In several places, the album utilizes found sounds. The opening track begins with a sound much like an engine, and tracks “Heater” and “Okay” appear to co-opt the sound of whistling wind. Multiple songs employ unconventional drones that keen and grate on the senses in equal parts. The album’s sound falls somewhere on the spectrum between Muse and Foster the People, with an overall nasal vocal quality and lyrics ranging from vaguely intelligible to something resembling a performance art piece deliberately distorting acoustics.
Distortion is a motif throughout the album, especially on songs such as the title track, “Esc,” and “The Stitched Together Man,” a track featuring an intro appropriate for running from something menacing in a thriller, and lyrics that flow (or, don’t) like a slam poem.

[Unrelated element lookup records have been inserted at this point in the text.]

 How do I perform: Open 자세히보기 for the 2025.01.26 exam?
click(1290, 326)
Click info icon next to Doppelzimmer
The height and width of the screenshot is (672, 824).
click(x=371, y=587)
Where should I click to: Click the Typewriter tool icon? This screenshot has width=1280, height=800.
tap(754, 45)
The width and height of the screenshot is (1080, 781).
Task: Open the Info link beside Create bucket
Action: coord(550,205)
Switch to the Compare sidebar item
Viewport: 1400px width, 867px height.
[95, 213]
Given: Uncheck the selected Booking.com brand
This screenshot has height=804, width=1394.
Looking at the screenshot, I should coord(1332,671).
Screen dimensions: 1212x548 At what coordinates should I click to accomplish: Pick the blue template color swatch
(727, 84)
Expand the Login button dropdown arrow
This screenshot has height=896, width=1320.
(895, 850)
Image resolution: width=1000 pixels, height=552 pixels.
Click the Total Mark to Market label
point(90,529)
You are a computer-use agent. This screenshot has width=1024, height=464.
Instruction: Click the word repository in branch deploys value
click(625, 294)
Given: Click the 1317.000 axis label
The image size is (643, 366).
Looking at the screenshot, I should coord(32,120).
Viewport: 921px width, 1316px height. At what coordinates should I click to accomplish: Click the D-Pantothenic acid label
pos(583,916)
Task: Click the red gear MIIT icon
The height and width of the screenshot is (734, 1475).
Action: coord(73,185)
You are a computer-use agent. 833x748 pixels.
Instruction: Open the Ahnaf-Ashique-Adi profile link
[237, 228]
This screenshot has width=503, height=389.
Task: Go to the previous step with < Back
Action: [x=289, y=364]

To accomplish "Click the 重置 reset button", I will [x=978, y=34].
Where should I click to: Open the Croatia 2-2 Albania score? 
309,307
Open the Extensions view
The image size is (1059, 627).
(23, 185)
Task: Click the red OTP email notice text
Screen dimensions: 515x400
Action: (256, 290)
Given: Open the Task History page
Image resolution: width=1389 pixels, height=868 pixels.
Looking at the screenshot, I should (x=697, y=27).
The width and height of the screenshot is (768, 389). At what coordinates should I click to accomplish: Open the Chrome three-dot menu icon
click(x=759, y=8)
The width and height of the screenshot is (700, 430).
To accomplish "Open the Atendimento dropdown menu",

This sort of recitative-style lyrical content is extended on “Swim,” which features a long, drone-heavy instrumental break and lyrics drawn out much like an incantation. The album as a whole errs on the side of atmosphere, with lyrical content that could surely be appreciated on a second or third listen. For those who prefer their electronica a touch more comestible, “Heater” and the more mellow and vaguely memetic “Machine Boi” may be top tracks. Esc has an overarching sense of chaos and forceful texturing that may not be everyone’s cup of tea, but can be summed up by the last track, ambivalently titled “Okay.”